======== DATA ENTRIES ========
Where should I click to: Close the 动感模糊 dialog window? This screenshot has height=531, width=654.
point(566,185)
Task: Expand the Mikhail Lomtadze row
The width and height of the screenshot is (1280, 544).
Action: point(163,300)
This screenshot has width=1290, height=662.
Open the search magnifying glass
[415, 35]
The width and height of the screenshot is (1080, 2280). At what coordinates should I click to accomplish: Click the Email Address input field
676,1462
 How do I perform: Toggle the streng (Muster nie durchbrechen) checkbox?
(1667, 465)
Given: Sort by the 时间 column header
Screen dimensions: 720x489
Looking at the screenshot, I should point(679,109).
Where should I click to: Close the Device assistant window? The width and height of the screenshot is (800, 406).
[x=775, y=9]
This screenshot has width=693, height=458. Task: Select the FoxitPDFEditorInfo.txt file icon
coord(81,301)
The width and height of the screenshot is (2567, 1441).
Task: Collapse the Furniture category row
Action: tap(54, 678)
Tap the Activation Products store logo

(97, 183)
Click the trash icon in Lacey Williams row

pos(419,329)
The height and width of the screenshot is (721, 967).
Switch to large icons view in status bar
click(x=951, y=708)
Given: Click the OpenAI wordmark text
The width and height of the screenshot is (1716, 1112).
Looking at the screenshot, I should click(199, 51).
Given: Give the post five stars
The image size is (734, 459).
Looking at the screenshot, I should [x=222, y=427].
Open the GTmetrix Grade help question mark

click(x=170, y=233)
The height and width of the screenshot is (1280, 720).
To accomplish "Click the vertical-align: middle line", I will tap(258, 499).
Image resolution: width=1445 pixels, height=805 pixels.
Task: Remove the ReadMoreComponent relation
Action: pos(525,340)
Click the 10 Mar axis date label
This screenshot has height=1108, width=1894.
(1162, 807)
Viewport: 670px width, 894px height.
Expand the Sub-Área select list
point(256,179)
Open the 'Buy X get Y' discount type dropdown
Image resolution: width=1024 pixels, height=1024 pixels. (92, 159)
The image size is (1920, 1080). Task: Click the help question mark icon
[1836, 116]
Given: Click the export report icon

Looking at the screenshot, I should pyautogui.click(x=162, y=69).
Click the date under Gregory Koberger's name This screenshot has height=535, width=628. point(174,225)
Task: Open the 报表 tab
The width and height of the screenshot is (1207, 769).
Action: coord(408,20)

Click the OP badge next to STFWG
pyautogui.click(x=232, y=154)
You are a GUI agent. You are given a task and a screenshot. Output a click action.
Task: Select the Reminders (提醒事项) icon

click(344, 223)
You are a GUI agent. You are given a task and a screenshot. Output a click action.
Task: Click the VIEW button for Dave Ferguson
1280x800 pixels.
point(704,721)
========
• WHAT IS ASKED
Rewrite all of the records above, substituting "question-mark symbol" for every occurrence of "question mark" and leaving everything else unchanged.

• RESPONSE
Where should I click to: Close the 动感模糊 dialog window? This screenshot has height=531, width=654.
point(566,185)
Task: Expand the Mikhail Lomtadze row
The width and height of the screenshot is (1280, 544).
Action: point(163,300)
This screenshot has width=1290, height=662.
Open the search magnifying glass
[415, 35]
The width and height of the screenshot is (1080, 2280). At what coordinates should I click to accomplish: Click the Email Address input field
676,1462
 How do I perform: Toggle the streng (Muster nie durchbrechen) checkbox?
(1667, 465)
Given: Sort by the 时间 column header
Screen dimensions: 720x489
Looking at the screenshot, I should point(679,109).
Where should I click to: Close the Device assistant window? The width and height of the screenshot is (800, 406).
[x=775, y=9]
This screenshot has width=693, height=458. Task: Select the FoxitPDFEditorInfo.txt file icon
coord(81,301)
The width and height of the screenshot is (2567, 1441).
Task: Collapse the Furniture category row
Action: tap(54, 678)
Tap the Activation Products store logo

(97, 183)
Click the trash icon in Lacey Williams row

pos(419,329)
The height and width of the screenshot is (721, 967).
Switch to large icons view in status bar
click(x=951, y=708)
Given: Click the OpenAI wordmark text
The width and height of the screenshot is (1716, 1112).
Looking at the screenshot, I should click(199, 51).
Given: Give the post five stars
The image size is (734, 459).
Looking at the screenshot, I should [x=222, y=427].
Open the GTmetrix Grade help question-mark symbol

click(x=170, y=233)
The height and width of the screenshot is (1280, 720).
To accomplish "Click the vertical-align: middle line", I will tap(258, 499).
Image resolution: width=1445 pixels, height=805 pixels.
Task: Remove the ReadMoreComponent relation
Action: pos(525,340)
Click the 10 Mar axis date label
This screenshot has height=1108, width=1894.
(1162, 807)
Viewport: 670px width, 894px height.
Expand the Sub-Área select list
point(256,179)
Open the 'Buy X get Y' discount type dropdown
Image resolution: width=1024 pixels, height=1024 pixels. (92, 159)
The image size is (1920, 1080). Task: Click the help question-mark symbol icon
[1836, 116]
Given: Click the export report icon

Looking at the screenshot, I should pyautogui.click(x=162, y=69).
Click the date under Gregory Koberger's name This screenshot has height=535, width=628. point(174,225)
Task: Open the 报表 tab
The width and height of the screenshot is (1207, 769).
Action: coord(408,20)

Click the OP badge next to STFWG
pyautogui.click(x=232, y=154)
You are a GUI agent. You are given a task and a screenshot. Output a click action.
Task: Select the Reminders (提醒事项) icon

click(344, 223)
You are a GUI agent. You are given a task and a screenshot. Output a click action.
Task: Click the VIEW button for Dave Ferguson
1280x800 pixels.
point(704,721)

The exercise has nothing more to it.